Lithium ion battery charging and discharging process planning.
When a lithium-ion battery is charged, the potential of the battery's South and North poles forces the positive electrode compound to release lithium ions and embed them into carbon, which is a layer of negative electrode molecules. During the discharge process, lithium ions are separated from the layered carbon and recombine with the anode compound. The movement of lithium ions causes an electric current. Although the principle is simple, there are many practical issues to consider in actual industrial production: the positive electrode needs additives to maintain charging activity, while the negative electrode needs to be programmed at the molecular structure level to accommodate more lithium ions; Filling the positive and negative electrodes between the electrolyte, in addition to stability, it also needs to have excellent conductivity, reducing the internal resistance of the battery.

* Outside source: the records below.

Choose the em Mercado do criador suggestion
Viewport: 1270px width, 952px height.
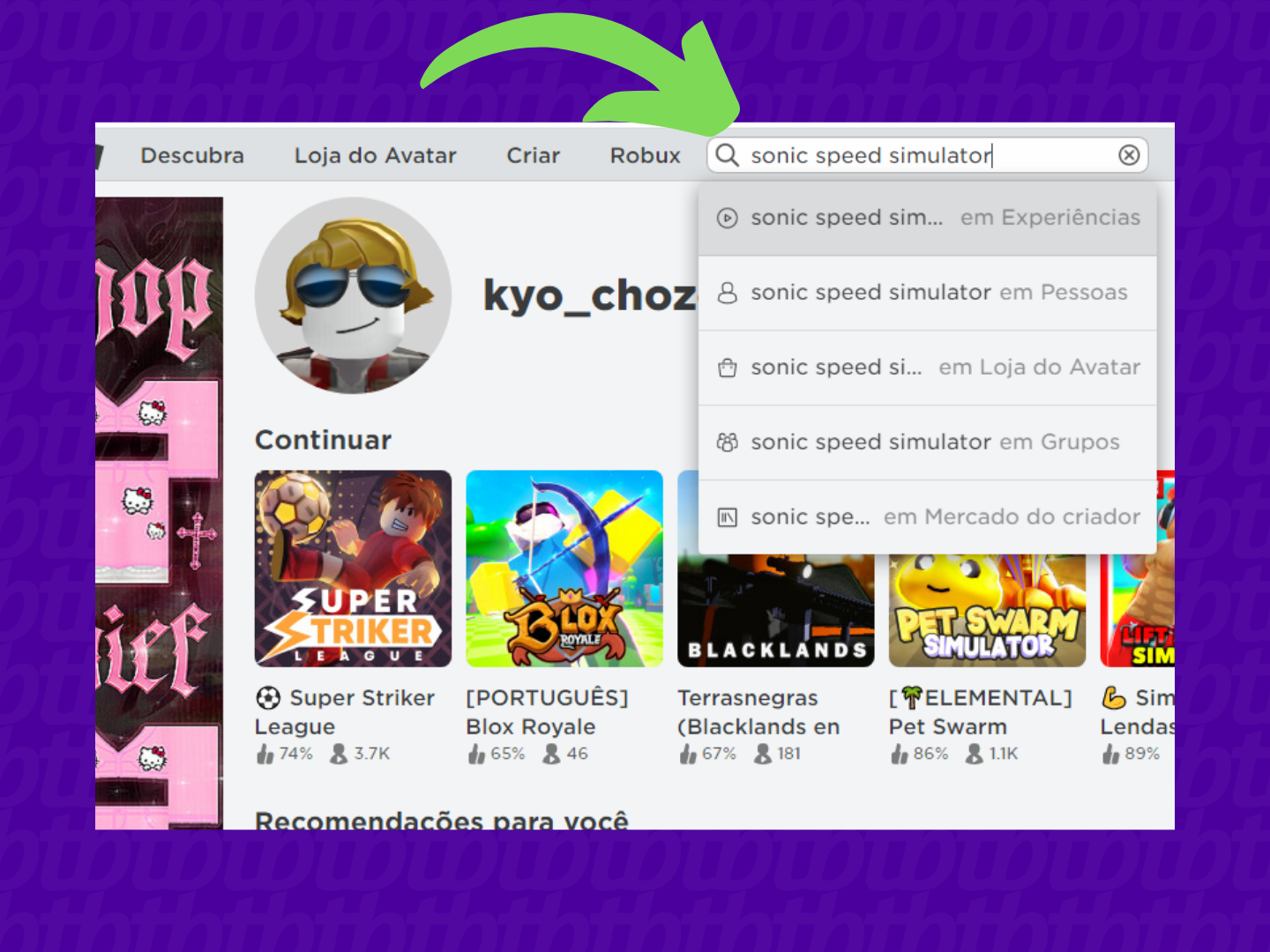(927, 517)
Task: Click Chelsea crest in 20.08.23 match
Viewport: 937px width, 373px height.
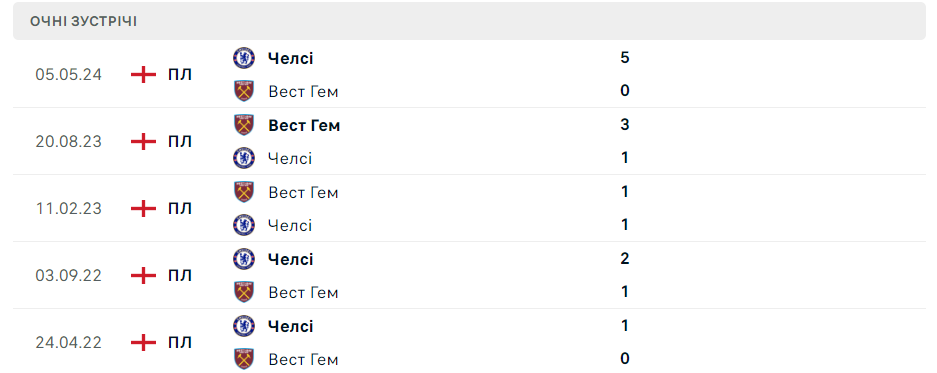Action: click(244, 158)
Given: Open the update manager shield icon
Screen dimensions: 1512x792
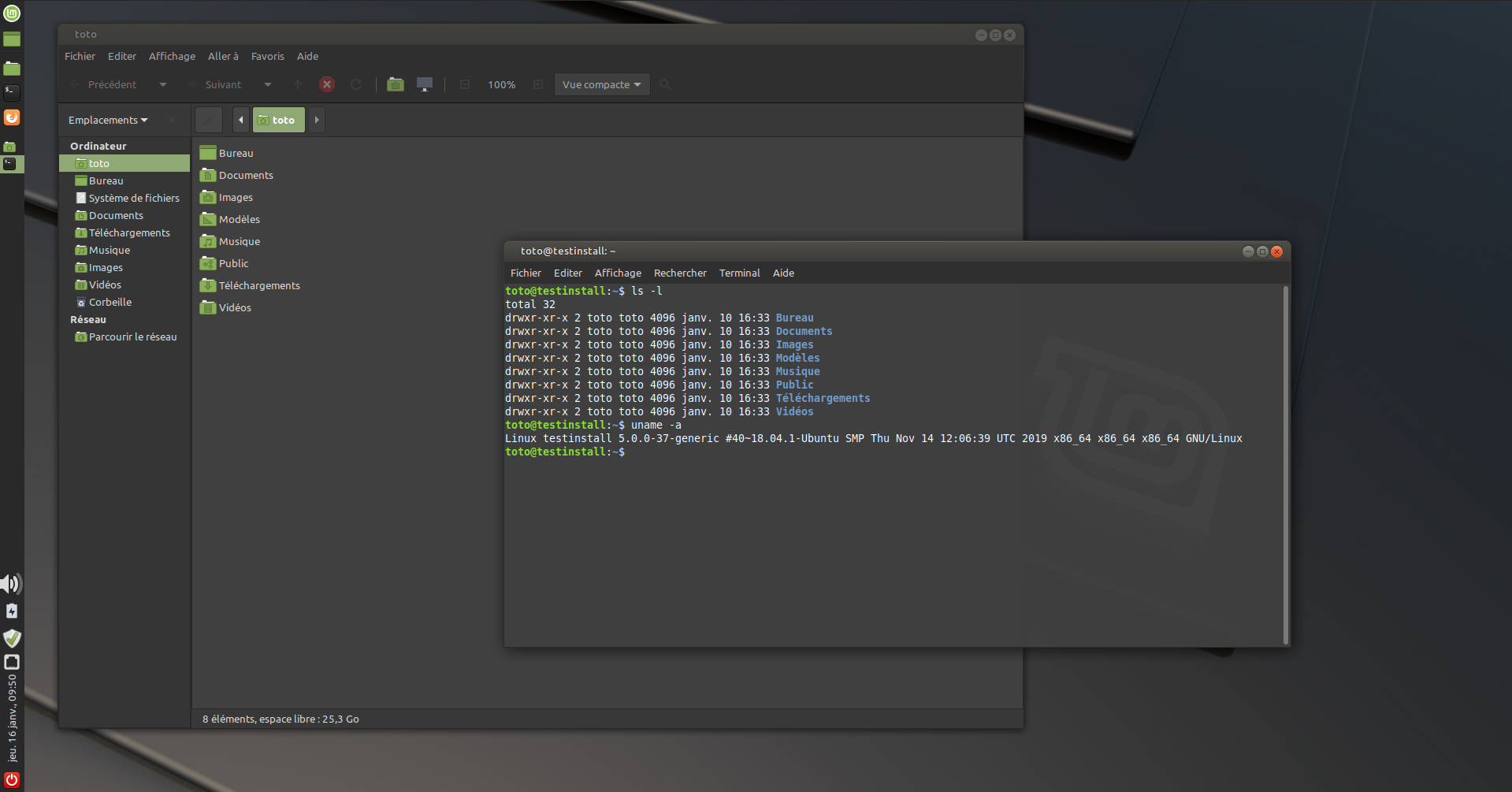Looking at the screenshot, I should pyautogui.click(x=12, y=638).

Lithium ion batteries have the above advantages, but require high maintenance of the circuit. During the use of lithium-ion batteries, strict measures should be taken to prevent overcharging and overdischarging, and the discharge current should not be too high. Generally speaking, the emission rate should not exceed 0.2c. The charging process of lithium-ion batteries is shown in the figure. During the charging cycle, lithium-ion batteries need to check the battery voltage and temperature before charging to determine if they can be charged. If the battery voltage or temperature exceeds the manufacturer's allowed range, charging is not encouraged. The allowable charging voltage range for each battery is 2.5V~4.2V.
In the case of deep discharge of the battery, it is required that the charger has a pre charging process to enable the battery to meet the conditions for fast charging; Then, according to the recommended fast charging speed by the battery manufacturer, it is generally 1C. The charger charges with constant current, and the battery voltage slowly increases. When the battery voltage reaches the set stop voltage (usually 4.1v or 4.2v), constant current charging stops, the charging current rapidly decays, and charging enters the full charging process. During full charging, the charging current gradually decreases until the charging speed drops below C/10 or the charging time exceeds 0, and then enters the top to stop charging; When the top charging is cut off, the charger compensates for the battery with a very small charging current. After charging at the top for a period of time, turn off the charging.